What you return must match the records below exactly, down to each character.

PROVIDED DATA:

○ ○ ○ ○

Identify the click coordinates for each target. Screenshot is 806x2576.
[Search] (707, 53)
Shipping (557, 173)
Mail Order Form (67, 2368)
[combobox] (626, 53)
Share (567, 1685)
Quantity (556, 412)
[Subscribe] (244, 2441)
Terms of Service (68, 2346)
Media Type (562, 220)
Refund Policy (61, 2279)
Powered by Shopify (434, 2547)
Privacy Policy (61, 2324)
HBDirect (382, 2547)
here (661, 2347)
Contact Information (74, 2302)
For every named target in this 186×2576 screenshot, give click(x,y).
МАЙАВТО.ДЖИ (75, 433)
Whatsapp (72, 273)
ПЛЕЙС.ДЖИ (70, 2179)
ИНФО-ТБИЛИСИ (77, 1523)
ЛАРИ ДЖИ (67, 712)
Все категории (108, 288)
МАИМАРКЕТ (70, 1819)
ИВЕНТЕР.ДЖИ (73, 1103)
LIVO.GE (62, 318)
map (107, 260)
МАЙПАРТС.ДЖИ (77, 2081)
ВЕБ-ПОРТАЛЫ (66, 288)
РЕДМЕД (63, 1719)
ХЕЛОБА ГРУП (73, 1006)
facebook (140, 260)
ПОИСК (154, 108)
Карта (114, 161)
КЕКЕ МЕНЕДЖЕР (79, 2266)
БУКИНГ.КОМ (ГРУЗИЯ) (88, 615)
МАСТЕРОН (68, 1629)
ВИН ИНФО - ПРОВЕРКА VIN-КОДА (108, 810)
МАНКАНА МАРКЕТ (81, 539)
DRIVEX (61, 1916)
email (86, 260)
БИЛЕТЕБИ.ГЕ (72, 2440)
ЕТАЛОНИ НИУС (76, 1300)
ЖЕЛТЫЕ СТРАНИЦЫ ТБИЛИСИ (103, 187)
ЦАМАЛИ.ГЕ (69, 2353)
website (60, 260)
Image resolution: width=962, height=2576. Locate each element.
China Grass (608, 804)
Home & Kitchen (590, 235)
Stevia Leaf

○ ○ ○ ○

RESPONSE AREA:
Identify the click coordinates for each target. Screenshot is 806x2576.
[Search] (707, 53)
Shipping (557, 173)
Mail Order Form (67, 2368)
[combobox] (626, 53)
Share (567, 1685)
Quantity (556, 412)
[Subscribe] (244, 2441)
Terms of Service (68, 2346)
Media Type (562, 220)
Refund Policy (61, 2279)
Powered by Shopify (434, 2547)
Privacy Policy (61, 2324)
HBDirect (382, 2547)
here (661, 2347)
Contact Information (74, 2302)
For every named target in this 186×2576 screenshot, give click(x,y).
МАЙАВТО.ДЖИ (75, 433)
Whatsapp (72, 273)
ПЛЕЙС.ДЖИ (70, 2179)
ИНФО-ТБИЛИСИ (77, 1523)
ЛАРИ ДЖИ (67, 712)
Все категории (108, 288)
МАИМАРКЕТ (70, 1819)
ИВЕНТЕР.ДЖИ (73, 1103)
LIVO.GE (62, 318)
map (107, 260)
МАЙПАРТС.ДЖИ (77, 2081)
ВЕБ-ПОРТАЛЫ (66, 288)
РЕДМЕД (63, 1719)
ХЕЛОБА ГРУП (73, 1006)
facebook (140, 260)
ПОИСК (154, 108)
Карта (114, 161)
КЕКЕ МЕНЕДЖЕР (79, 2266)
БУКИНГ.КОМ (ГРУЗИЯ) (88, 615)
МАСТЕРОН (68, 1629)
ВИН ИНФО - ПРОВЕРКА VIN-КОДА (108, 810)
МАНКАНА МАРКЕТ (81, 539)
DRIVEX (61, 1916)
email (86, 260)
БИЛЕТЕБИ.ГЕ (72, 2440)
ЕТАЛОНИ НИУС (76, 1300)
ЖЕЛТЫЕ СТРАНИЦЫ ТБИЛИСИ (103, 187)
ЦАМАЛИ.ГЕ (69, 2353)
website (60, 260)
Image resolution: width=962, height=2576. Locate each element.
China Grass (608, 804)
Home & Kitchen (590, 235)
Stevia Leaf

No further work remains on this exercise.